I’m a talker–I always have been and I think that I always will be. I love the fine details in things, getting to know other people and hearing the voices of others. Naturally, I’ve always valued spoke words, feeling that without them we could never know such wonderful, intimate things of life. I was proved wrong when I went to Mexico this summer…
She came up beside me while I was framing and looked down at me, her big brown eyes fixed on my hands as I hammered unskillfully at the nail in the wooden frame that was to be one of the walls of her new home. I noticed her gaze and I stopped hammering. From reading her name tag, I found that her name was “Besenta” but I was too shy to try to pronounce it so I just smiled and held out the hammer, offering her a turn at framing. It might seem like I was just trying to hand off my job to someone else and maybe I was, but the YWAM staff had said to let the family help out as much as possible. Soon I was wondering if I should have said something, though she probably wouldn’t have understood it, to let my motion be known. But I didn’t have to for she knew what I meant–there was no need for words.

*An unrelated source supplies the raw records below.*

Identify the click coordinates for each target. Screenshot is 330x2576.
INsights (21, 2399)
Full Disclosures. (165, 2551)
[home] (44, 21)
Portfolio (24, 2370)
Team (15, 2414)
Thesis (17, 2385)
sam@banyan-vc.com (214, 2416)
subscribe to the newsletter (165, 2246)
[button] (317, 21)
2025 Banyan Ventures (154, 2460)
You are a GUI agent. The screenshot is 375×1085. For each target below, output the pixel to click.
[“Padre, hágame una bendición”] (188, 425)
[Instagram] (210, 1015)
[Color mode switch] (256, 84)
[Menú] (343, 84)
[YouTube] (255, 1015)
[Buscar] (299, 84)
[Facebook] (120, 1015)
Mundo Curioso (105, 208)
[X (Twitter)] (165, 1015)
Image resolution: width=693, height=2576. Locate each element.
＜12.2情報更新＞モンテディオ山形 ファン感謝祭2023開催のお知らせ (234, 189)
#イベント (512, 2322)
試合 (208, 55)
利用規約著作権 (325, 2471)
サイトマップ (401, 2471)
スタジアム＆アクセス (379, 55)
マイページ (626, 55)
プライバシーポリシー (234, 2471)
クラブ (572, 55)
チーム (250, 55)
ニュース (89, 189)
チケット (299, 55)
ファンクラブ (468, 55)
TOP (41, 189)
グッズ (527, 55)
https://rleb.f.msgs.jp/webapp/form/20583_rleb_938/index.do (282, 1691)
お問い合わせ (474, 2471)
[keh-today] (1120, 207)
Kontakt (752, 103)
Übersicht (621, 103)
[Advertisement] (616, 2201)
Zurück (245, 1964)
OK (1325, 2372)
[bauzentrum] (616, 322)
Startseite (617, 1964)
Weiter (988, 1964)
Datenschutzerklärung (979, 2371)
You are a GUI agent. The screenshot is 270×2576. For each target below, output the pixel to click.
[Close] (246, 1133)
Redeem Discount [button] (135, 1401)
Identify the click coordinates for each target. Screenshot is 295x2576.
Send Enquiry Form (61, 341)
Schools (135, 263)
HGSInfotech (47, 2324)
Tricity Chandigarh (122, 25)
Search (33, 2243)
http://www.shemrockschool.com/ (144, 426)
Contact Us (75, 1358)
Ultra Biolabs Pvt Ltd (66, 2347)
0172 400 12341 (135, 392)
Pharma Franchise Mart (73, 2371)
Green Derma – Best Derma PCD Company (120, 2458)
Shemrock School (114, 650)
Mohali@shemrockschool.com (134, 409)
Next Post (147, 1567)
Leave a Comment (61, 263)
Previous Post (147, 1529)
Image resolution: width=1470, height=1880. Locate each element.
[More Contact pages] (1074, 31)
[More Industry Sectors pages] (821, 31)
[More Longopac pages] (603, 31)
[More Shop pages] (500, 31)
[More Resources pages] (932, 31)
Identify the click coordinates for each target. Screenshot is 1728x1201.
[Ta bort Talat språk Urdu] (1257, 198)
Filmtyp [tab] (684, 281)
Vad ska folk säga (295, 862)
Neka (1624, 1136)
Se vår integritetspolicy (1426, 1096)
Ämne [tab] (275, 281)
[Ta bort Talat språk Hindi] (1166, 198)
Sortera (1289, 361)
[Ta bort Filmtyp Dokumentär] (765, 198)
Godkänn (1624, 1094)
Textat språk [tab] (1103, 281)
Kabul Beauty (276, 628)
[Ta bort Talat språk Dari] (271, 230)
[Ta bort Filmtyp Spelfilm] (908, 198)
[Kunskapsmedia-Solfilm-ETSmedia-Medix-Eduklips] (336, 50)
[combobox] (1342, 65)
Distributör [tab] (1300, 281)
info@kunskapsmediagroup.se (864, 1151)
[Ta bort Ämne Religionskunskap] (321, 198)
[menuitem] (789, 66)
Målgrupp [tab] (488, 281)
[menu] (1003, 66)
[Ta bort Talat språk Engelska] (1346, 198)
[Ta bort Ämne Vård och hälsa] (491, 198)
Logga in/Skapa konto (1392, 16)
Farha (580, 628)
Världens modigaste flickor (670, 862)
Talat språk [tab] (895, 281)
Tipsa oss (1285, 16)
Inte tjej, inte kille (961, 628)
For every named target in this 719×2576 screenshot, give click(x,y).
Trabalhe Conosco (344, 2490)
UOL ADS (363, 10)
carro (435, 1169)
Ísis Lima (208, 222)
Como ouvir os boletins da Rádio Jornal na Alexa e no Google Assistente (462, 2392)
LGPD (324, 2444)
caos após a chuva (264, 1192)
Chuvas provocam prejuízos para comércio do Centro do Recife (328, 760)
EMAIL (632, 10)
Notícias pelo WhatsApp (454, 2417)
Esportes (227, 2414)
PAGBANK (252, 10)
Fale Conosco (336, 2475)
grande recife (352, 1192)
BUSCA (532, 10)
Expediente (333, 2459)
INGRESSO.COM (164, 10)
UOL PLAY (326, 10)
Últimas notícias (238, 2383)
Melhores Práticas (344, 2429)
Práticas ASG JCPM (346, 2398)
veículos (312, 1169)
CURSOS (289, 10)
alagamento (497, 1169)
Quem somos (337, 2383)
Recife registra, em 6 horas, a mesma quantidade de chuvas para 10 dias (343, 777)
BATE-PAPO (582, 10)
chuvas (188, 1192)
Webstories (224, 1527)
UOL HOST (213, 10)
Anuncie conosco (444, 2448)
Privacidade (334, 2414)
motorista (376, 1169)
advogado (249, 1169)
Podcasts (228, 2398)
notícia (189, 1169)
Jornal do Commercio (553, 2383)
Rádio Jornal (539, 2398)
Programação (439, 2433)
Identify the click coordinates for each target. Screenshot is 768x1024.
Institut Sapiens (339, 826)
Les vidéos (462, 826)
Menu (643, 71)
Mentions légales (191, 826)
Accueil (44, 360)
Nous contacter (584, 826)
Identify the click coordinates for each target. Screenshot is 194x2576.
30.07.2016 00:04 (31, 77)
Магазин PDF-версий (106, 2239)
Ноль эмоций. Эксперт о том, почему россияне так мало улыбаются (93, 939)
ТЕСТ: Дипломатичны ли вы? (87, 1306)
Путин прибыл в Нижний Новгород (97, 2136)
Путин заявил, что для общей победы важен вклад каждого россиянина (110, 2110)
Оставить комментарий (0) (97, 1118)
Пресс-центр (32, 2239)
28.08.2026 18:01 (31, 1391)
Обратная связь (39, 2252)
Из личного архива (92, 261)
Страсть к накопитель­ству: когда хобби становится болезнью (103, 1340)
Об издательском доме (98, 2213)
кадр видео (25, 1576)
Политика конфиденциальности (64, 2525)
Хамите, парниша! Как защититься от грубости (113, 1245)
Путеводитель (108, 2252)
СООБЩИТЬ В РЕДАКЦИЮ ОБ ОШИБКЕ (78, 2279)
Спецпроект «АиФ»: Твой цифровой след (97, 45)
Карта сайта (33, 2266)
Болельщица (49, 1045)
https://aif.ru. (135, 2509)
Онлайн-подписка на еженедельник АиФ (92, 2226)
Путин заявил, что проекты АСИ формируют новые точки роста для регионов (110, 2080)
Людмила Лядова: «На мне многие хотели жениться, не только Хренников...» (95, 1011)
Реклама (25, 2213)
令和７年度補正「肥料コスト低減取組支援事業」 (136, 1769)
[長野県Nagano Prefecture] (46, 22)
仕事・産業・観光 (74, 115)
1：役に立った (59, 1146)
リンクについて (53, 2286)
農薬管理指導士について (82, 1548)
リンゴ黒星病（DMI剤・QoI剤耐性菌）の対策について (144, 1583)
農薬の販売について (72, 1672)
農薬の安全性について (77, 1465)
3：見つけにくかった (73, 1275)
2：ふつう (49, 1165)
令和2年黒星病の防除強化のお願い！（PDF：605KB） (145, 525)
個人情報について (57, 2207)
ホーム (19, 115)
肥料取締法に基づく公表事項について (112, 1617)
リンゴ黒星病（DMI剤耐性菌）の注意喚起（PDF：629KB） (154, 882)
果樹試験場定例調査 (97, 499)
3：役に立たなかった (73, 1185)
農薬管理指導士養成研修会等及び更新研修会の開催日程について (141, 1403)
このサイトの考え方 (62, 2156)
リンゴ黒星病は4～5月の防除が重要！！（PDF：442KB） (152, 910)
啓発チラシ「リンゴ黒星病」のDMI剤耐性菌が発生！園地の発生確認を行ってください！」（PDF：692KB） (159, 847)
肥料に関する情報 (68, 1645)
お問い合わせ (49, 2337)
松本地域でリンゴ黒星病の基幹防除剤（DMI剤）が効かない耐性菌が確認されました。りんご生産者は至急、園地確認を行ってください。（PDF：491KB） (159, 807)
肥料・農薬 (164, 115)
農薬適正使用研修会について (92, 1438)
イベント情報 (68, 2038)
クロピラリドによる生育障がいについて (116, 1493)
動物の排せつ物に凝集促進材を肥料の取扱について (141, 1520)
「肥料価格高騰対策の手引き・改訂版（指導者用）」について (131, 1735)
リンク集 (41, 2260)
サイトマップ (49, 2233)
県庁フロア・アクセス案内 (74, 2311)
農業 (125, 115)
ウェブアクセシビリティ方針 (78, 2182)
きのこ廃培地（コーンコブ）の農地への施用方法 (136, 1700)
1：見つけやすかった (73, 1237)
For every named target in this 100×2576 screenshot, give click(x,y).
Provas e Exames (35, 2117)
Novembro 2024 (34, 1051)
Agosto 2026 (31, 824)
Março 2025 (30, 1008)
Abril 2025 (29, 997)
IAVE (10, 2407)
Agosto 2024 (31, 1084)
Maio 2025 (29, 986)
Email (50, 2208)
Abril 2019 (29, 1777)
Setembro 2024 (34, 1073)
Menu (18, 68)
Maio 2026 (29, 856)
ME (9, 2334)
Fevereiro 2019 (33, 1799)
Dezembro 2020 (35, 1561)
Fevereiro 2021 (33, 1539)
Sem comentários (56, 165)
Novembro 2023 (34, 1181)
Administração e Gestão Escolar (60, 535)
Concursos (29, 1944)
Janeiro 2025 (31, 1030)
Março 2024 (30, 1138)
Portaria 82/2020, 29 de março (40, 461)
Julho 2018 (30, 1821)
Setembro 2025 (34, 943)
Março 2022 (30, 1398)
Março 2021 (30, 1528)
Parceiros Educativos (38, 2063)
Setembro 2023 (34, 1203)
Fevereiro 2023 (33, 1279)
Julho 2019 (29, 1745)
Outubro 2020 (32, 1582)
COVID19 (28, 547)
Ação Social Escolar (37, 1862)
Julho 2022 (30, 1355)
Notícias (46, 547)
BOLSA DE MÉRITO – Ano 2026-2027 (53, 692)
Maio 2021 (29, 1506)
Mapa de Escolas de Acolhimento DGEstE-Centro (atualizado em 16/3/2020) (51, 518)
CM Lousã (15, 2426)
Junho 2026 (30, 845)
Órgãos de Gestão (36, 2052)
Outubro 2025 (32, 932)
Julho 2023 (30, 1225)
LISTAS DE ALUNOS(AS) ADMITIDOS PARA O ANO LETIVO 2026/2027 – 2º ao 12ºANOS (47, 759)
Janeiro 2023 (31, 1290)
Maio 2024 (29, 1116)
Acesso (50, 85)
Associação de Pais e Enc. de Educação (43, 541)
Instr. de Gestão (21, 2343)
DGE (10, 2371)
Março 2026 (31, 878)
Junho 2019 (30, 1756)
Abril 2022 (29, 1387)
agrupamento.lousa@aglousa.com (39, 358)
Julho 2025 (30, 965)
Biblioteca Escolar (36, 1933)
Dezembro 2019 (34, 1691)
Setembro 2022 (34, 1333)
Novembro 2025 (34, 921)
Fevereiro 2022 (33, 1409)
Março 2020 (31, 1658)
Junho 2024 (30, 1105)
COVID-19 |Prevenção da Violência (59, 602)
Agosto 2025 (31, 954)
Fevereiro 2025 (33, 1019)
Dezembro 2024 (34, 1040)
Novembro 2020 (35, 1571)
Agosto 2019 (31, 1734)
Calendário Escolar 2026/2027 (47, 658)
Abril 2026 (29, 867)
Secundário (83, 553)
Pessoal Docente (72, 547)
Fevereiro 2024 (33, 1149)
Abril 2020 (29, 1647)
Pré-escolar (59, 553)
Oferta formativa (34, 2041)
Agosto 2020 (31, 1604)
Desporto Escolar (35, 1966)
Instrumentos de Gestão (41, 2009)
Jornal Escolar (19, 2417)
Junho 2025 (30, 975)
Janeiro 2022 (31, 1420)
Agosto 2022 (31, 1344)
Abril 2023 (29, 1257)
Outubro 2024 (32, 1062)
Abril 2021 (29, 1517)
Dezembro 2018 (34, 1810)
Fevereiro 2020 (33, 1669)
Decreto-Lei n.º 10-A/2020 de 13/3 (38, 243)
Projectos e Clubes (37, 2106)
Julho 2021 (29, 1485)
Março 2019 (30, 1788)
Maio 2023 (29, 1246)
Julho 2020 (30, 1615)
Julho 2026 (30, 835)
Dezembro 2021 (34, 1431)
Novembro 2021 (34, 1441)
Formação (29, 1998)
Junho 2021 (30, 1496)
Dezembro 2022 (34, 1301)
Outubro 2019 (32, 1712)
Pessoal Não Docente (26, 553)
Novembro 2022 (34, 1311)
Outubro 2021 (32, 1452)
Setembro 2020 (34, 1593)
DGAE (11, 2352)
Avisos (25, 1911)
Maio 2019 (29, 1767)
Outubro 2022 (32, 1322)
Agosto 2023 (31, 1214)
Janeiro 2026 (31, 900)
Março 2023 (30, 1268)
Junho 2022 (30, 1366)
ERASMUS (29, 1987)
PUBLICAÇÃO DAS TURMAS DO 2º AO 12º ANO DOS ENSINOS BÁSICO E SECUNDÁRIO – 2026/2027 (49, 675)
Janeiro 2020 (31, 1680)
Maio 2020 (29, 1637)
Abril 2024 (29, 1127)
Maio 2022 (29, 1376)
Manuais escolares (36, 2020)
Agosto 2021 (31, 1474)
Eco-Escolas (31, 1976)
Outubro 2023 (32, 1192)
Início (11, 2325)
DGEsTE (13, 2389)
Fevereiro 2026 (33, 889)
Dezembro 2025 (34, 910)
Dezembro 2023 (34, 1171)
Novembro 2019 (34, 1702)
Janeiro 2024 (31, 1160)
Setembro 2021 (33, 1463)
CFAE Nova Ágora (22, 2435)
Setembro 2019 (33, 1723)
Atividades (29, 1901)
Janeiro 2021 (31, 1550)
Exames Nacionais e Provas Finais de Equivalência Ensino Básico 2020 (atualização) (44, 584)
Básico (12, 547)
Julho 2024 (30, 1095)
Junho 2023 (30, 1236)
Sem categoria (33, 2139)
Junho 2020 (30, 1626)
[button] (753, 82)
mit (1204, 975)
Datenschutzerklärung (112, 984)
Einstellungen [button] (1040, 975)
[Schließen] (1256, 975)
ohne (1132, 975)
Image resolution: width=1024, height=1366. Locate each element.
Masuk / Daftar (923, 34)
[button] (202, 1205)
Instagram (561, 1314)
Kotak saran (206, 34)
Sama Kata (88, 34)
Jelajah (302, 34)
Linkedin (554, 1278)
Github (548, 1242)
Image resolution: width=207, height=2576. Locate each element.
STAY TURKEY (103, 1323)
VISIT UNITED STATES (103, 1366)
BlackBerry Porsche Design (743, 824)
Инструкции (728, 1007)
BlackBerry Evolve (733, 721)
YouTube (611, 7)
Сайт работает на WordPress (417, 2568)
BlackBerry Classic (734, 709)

Besenta took the hammer from me and bent over in a working position. She was short when standing, even shorter than my 5’2 frame and now she was even smaller. Her face was usually solemn and right now was no exception, though I could see a look of something different–of hope, pride, and of friendship shining through and I was glad that I had given her the hammer. I turned my eyes to the board that she was hitting and noticed how skillful she was for a beginner, if indeed she was a beginner like I fathomed at the time. In any event, she was a million times better than I was! Again, there was no need for words.
I pushed my paint brush harder into the bucket, in the hopes of spreading more of the meagre paint onto the house. I sighed as the measly paint barely showed on the wall that Besenta and I had framed earlier, feeling sure that this was the last of it though we still had a quarter of a wall left to cover. As I was thinking these thoughts, I noticed a person standing beside me–it was Besenta, a paint brush in hand and the same solemn but kind expression lighting her brown face. I smiled at her and said “Gracias”, accepting her help fondly. She, on the other hand, remained silent, simply dipping her brush into the last bit of paint for there was no need for words.
We painted for what seemed like a decade as we both had difficulty scraping up the last of the paint and making it spread on the wood while stretching our short arms upwards. During this time, I tried to strike up a conversation with Besenta, feeling unnatural without some chatter coming from my lips. Finally, after much contemplation on what she would find interesting that I could also say in Spanish, I uttered shyly, in my Canadian interpretation of the language–”Tres hermanos?” (I was trying to ask if she had 3 children.) She shook her head “Cuatro.” “Oh.” I replied awkwardly, smiling and blushing violently. I think that I was about to say cool when I realized that wasn’t really fitting even if she did understand English! To cover my embarressment, I began painting again, wishing desperately that I hadn’t ruined things. I saw Besenta’s brown hand reach up with her wet, blue paint brush and cover another blank spot. I looked back down at the near empty paint can and then my mind drifted to the house with the make-shift, tarp roof that stood behind us, the house that Besenta and her family of eight had been using for the last year. Suddenly, I felt the perseverance, and encouragement of the moment and with that I realized that there was no need for words.
“Ouch!” I cried. After I had been informed that there was indeed more paint, I had taken off down the little hill to where one of the YWAM staff stirred a bucket of the coveted blue paint. However, my enthusiasm was altered when I stumbled and fell, cutting myself on a sharp rock. The blood was oozing out of my knee and slowly I got up and started to stagger towards the First Aid Kit which I knew to be nearby. Feeling a nudge at my shoulder, I halted. I looked up to see Besenta–a look of genuine concern and love showing on her face. I smiled, despite my pain and she opened the first aid kit and found a bandage for me. Tenderly, she wiped my knee off and bandaged the cut, just like a beloved friend, just as my mother who was two countries away from me at the moment, would have done. I smiled my thanks, and she returned my grin with a comforting look–there was no need for words.
So often we think that language must be spoken to be understood, to be relevant, and to matter but Besenta taught me otherwise during those two days of building. Yes indeed, there are times to be silent, times when not saying anything can be relevent and will matter. In fact, there are even times, like the one that I just described when there is no need for words–our actions say it all.
Besenta (far right) with two of her children and me.